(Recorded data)
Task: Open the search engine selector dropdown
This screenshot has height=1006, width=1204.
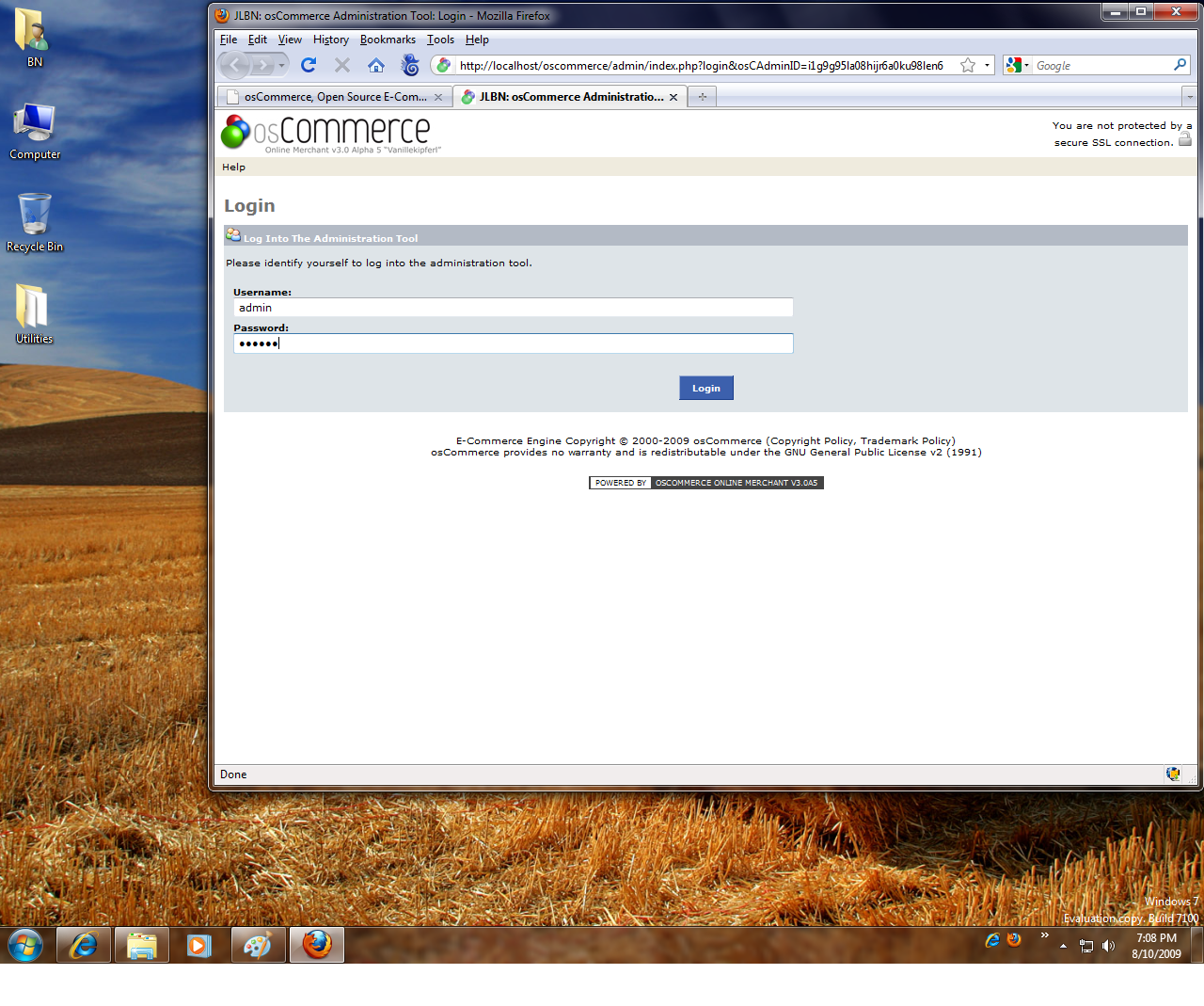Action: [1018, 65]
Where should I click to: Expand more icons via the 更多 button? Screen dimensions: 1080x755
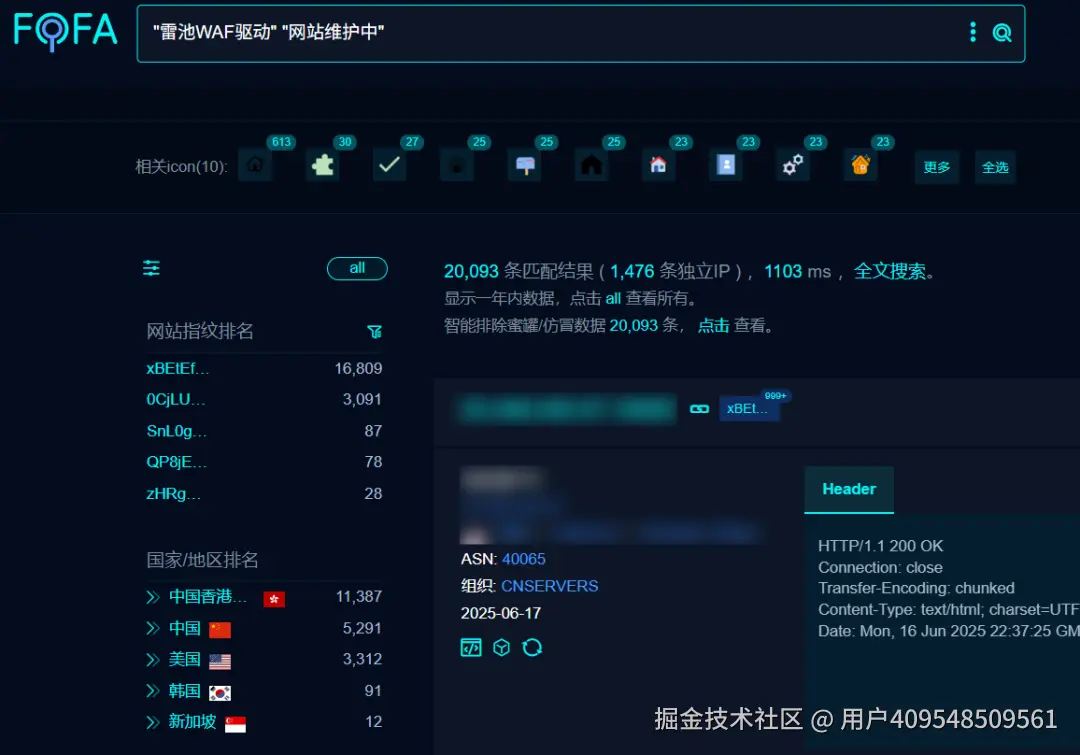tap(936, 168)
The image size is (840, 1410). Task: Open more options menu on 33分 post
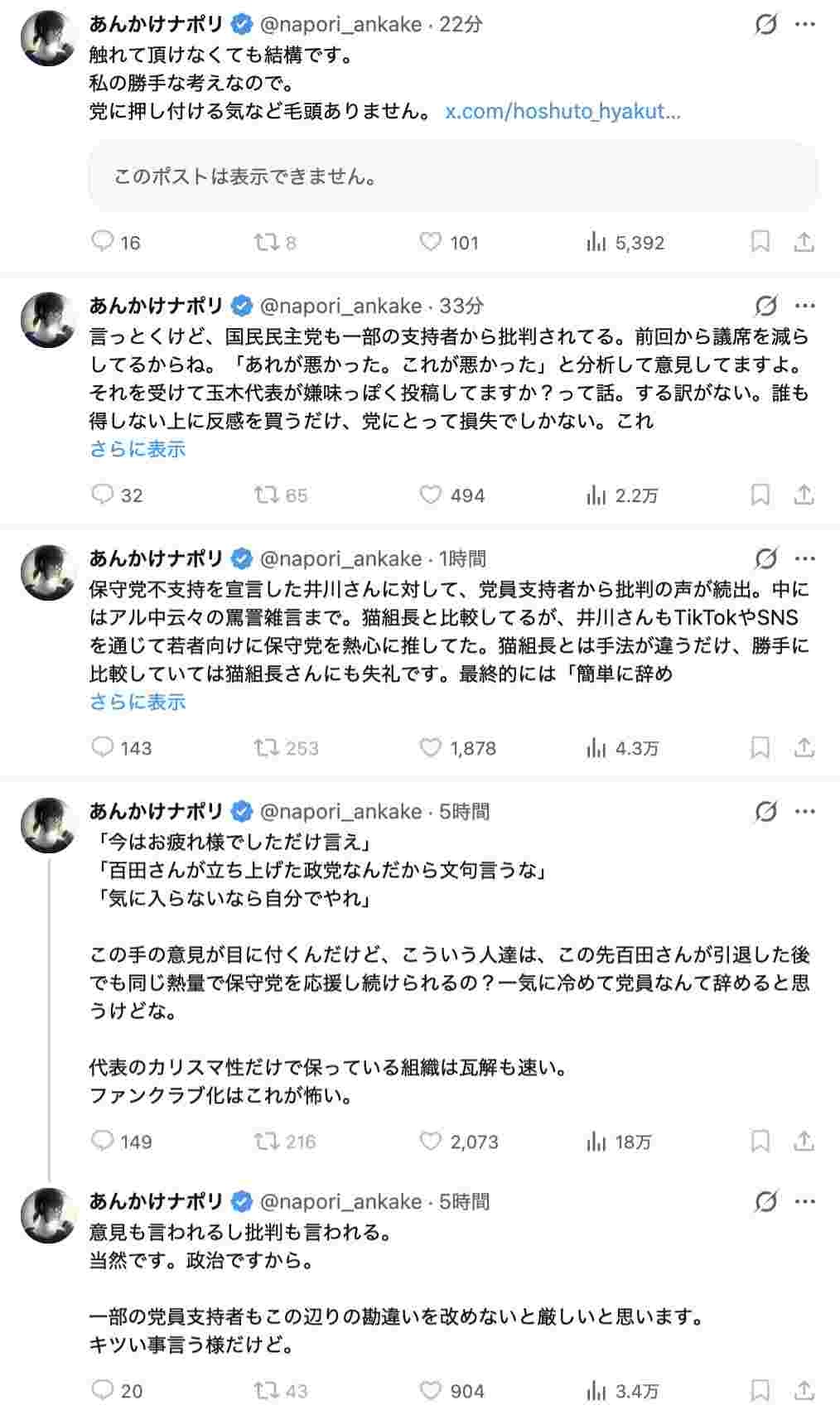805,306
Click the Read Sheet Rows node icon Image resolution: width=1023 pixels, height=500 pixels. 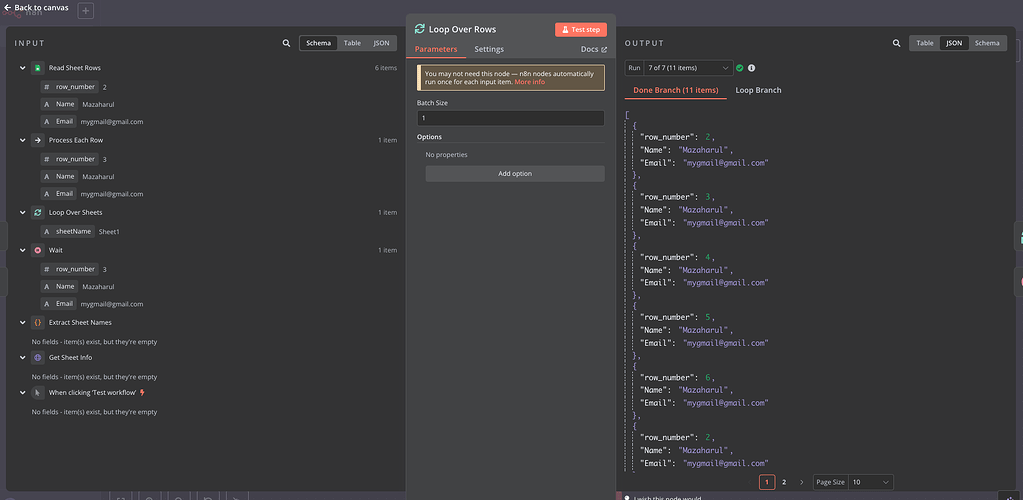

→ WHAT IS BEING ASKED: Repeat, exactly and in full, all records above, but include no pictures.

→ EXPECTED ANSWER:
Task: Open the search engine selector dropdown
This screenshot has height=1006, width=1204.
Action: [1018, 65]
Where should I click to: Expand more icons via the 更多 button? Screen dimensions: 1080x755
tap(936, 168)
The image size is (840, 1410). Task: Open more options menu on 33分 post
805,306
Click the Read Sheet Rows node icon Image resolution: width=1023 pixels, height=500 pixels. 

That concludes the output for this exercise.